Transmission crossmember snapped on the freeway, caused the transmission to drop about 3 inches. The engine/transmission dangled off the engine mounts and caused the car to shake violently as stopped the car. Snapped the A/C lines, powersteering lines and caused a leaky transmission.
Aside from the slight drama I encountered on the freeway, the commodore has been an excellent car.
It is an ex-cop car, fitted with FE2 suspension and bigger/wider wheels.
It is fitted with a pod-filter which I have found to be the easiest, cheapest and most cost effective performance modification.
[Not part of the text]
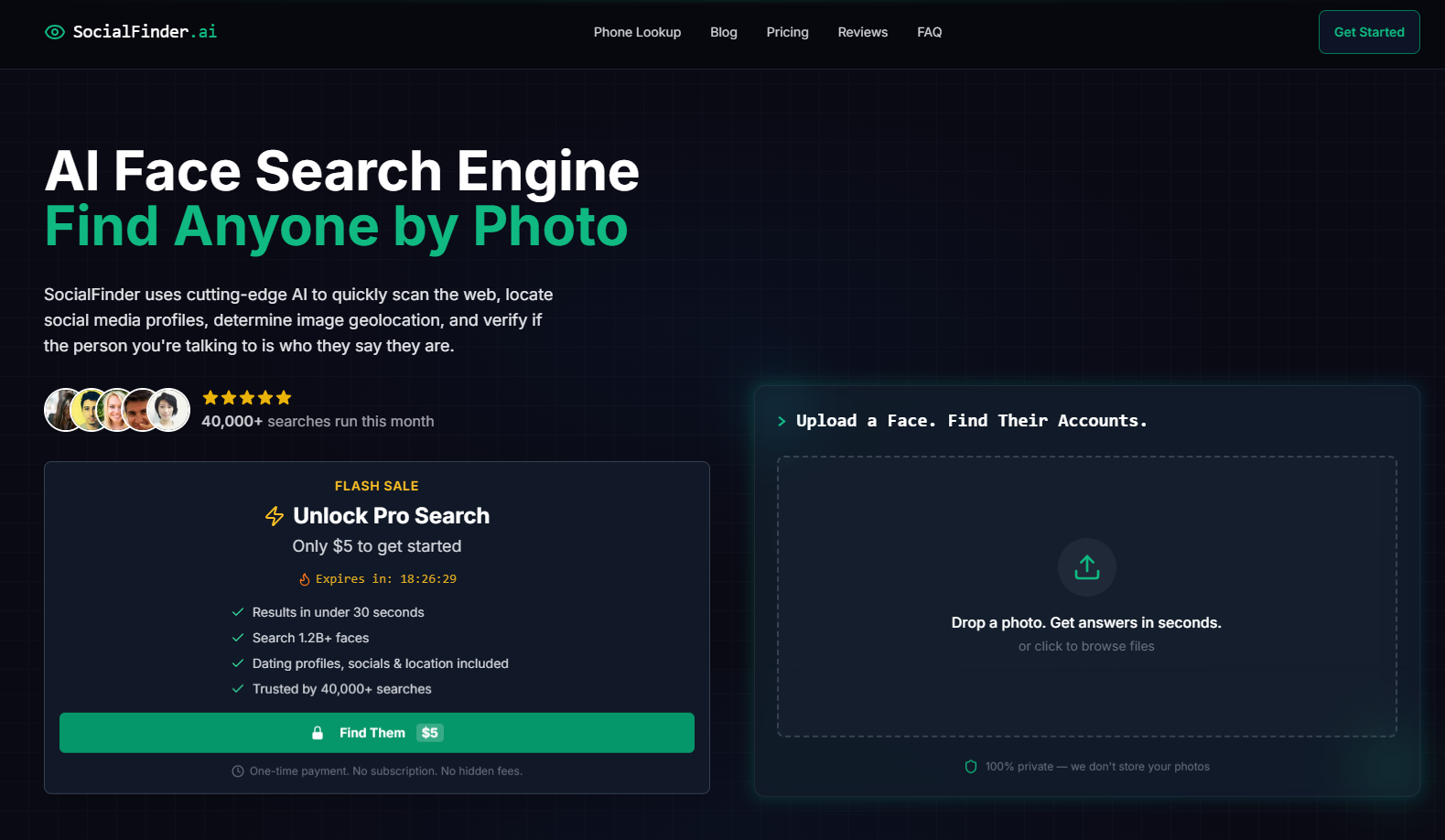Go to the Blog page
1445x840 pixels.
[723, 32]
It gives the car so much more grunt, which can be felt at about half throttle or more.
Normally the car drives around with minimal throttle, and takes about 12 litres for 100km. The engine has so much torque and response. At full throttle the car gets up and moves it's ass really good. It gets from 0-60 km/h in 1st gear, then 60-110 km/h in 2nd gear... all in about 7 seconds flat with the pod filter.
A good car to thrash and drag rice-boxes with. Takes heaps of fuel when you push it though.
My Commodore did the same with the cross member, luckily I was only doing roughly 60 kph and the car made a huge bang sound, came to a slow stop and then when trying to drive it back to a friends house for repair it kept making loud banging noises, thought it was going to explode!! But that was due to a lazy mechanic who didn't tighten the bolts properly.
Does it make much of ma difference putting on a pod I have a normal air filter and thinking of putting one on. The people who had the car before me cut a hole through the bottom of the air cleaner box for air flow. apparently it is common that vn's don't have good enough air flow.